Falando em bovinos, cabe lembrar o boi voador, animal empalhado a mando de Maurício de Nassau, governador da colônia (séc. 17), que deu troco  à negativa da coroa holandesa de financiar uma ponte sobre o Capiberibe, entre Maurícia e Recife (o reino neerlandês advertira: verba para ponte “só no dia em que boi voar”). Às suas próprias expensas, Nassau fez  a ponte, mas encomendou um boi empalhado, sob roldanas, que atravessou o rio, na inauguração, como um teleférico.
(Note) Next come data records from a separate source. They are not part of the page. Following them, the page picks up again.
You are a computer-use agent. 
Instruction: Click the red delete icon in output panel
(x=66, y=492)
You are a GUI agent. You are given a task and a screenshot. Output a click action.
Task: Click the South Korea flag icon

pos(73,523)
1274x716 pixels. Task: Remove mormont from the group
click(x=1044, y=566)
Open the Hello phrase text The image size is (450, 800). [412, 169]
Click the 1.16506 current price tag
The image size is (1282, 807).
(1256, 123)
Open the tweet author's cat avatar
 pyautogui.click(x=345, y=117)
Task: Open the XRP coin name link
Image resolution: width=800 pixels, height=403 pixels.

Inspirou Chico Buarque na divertida “Boi Voador”, que liga a anedota de Nassau com o período em que a censura havia proibido falar do boi gordo retido no pasto, retardando o abate: “Quem foi, quem foi / que falou no boi voador / manda prender esse boi, seja esse boi o que for”.
Besouro (Fiocruz)
Há também insetos como o besouro, um coleóptero pesado para as finas asas traseiras que o fazem voar (as dianteiras servem apenas de carcaça). Elas têm de se agitar com muita velocidade para alçar o bicho a voo, fazendo zumbido. O compositor russo Nikolai Rimsky-Korsakov (1844-1908) é autor de uma ópera, A Lenda do Czar Saltan, em cujo terceiro ato o príncipe Gvidon, filho do monarca, pede a um pássaro mágico que o transforme em um besouro, para que possa ir ter com seu pai - a música descreve o voo errático e agitado do inseto. Mas o “Voo” descolou-se da ópera e passou a ser mais conhecido como peça de concerto de grande dificuldade, tendo sido gravado por boa parte de nossos virtuoses do piano e violino. O lendário flautista James Galway usa a técnica da respiração circular (circle breathing), para que o “voo” não sofra interrupção – ele inspira pelo nariz enquanto assopra no bocal o ar armazenado.
(worldwide.org)
O Elefante dá nome a  um solo dos contrabaixos em O Carnaval dos Animais, do francês Camile Saint-Saëns (1835-1921), o quinto dos catorze movimentos que representam diversos bichos. O 13º, O Cisne, é repertório de dez entre dez violoncelistas, em cuja versão para balé a fenomenal Anna Pavlova fez um cisne inspiradíssimo (1905), sublime dança de luta contra a morte até o momento derradeiro. Assista:


Uma tese sobre bichos e música seria um trabalho interminável. Busquei apenas homenagear os animais, nossos companheiros e inspiração. E os melhores amigos!